Cari Fat e Gesulio, non mi convincete per una sola ragione, che la mia critica è molto più "riformista" e pragmatica delle vostre analisi di fondo. Io ho preso atto della strategia da formica della società - nessun investimento a debito, nessun azzardo, nessuna capitalizzazione -, mi può non piacere, ma ne prendo atto.
Io critico la manovra tattica - fin qui, 22 luglio - nell'ambito dello spazio di mobilità scelta.
Se tu, alle 23.00 del 31 maggio 2015, festeggi l'obiettivo dei preliminari CL, oltre alla finale della SCI, imposti una agenda di rafforzamento adeguato a quella cornice descritta bene da Fat. Rispetto a quella cornice, alla voce rafforzamento, tu sei in deficit evidente. Perché a un mese scarso dei preliminari e a 17 giorni da una finale hai consegnato al mister (santo) Pioli una squadra ancora non all'altezza.
Per chiudere le trattattive infinite di questi giorni, alla luce delle cifre che ballano, bisogna destabilizzare il bilancio? Con l'Aiax si tratta per rateizzare 3 milioni di euro. Per capire che dietro Basta c'è quasi il vuoto, devi automaticamente far impennare il monte ingaggi (magari aspetti tre secondi prima di dare via Cavanda)? Che Radu non garantisce continuità (eufemismo) e che Braafa ha 31 anni e viene da una stagione precarissima, lo capisce anche un bambino. Che senza Mauri, che fa 9 gol e mille assist, hai un buco in più da coprire.
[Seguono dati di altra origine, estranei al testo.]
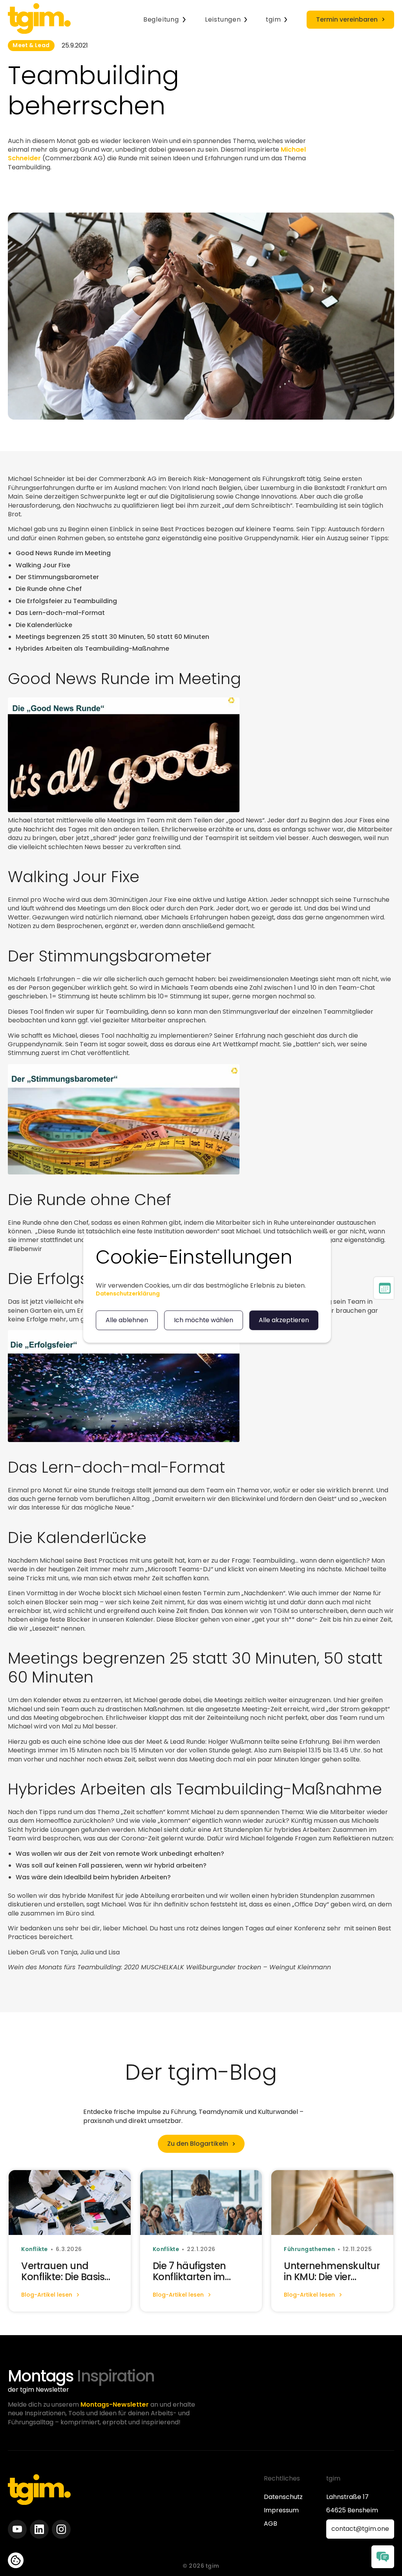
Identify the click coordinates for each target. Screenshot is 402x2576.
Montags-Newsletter (114, 2404)
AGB (270, 2523)
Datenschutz (283, 2497)
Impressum (281, 2510)
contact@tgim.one (360, 2528)
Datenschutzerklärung (128, 1293)
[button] (164, 19)
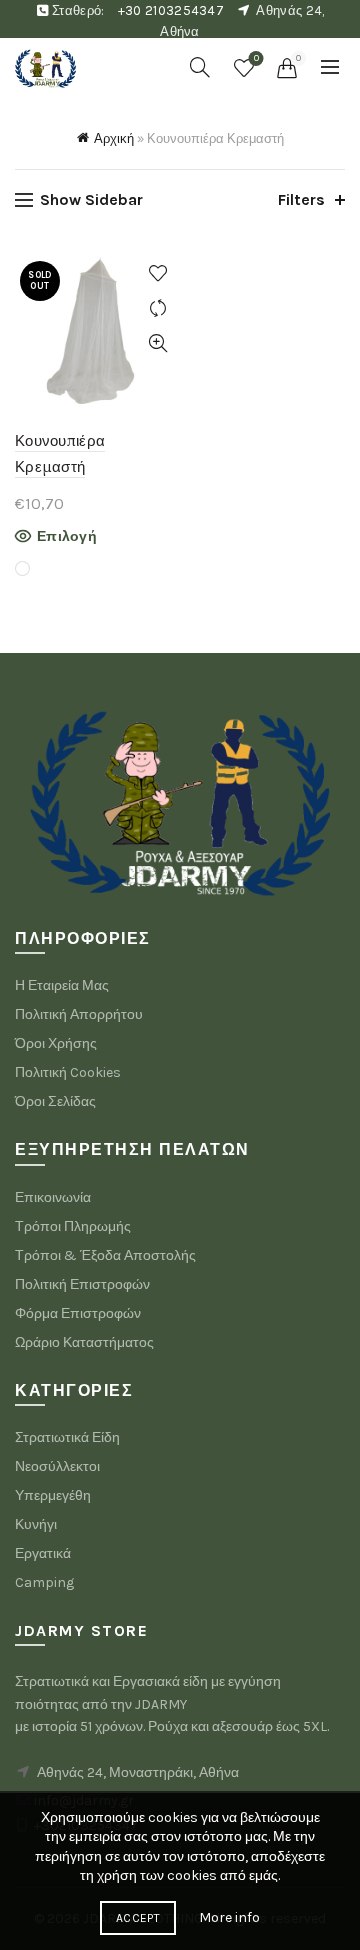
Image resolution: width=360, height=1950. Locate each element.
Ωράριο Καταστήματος (84, 1342)
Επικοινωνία (53, 1197)
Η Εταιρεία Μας (62, 985)
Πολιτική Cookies (68, 1072)
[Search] (200, 67)
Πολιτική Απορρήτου (79, 1014)
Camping (44, 1582)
Insomma, parlo di cose e nomi normali, che avrebbero meritato un'attenzione maggiore, una capacità di guardare più lontano, ma di poco: a una finale (cosa proprio non scontata da queste parti) e alla madre di tutti i preliminari. Con più accortezza e intelligenza. E' ovvio che non vedo il dolo degli scempi passati (non faccio più nomi), lo spero bene, per noi e per la società. A cui dò atto della bravura nei due punti segnalati da Gesulio. Ma ad oggi non basta.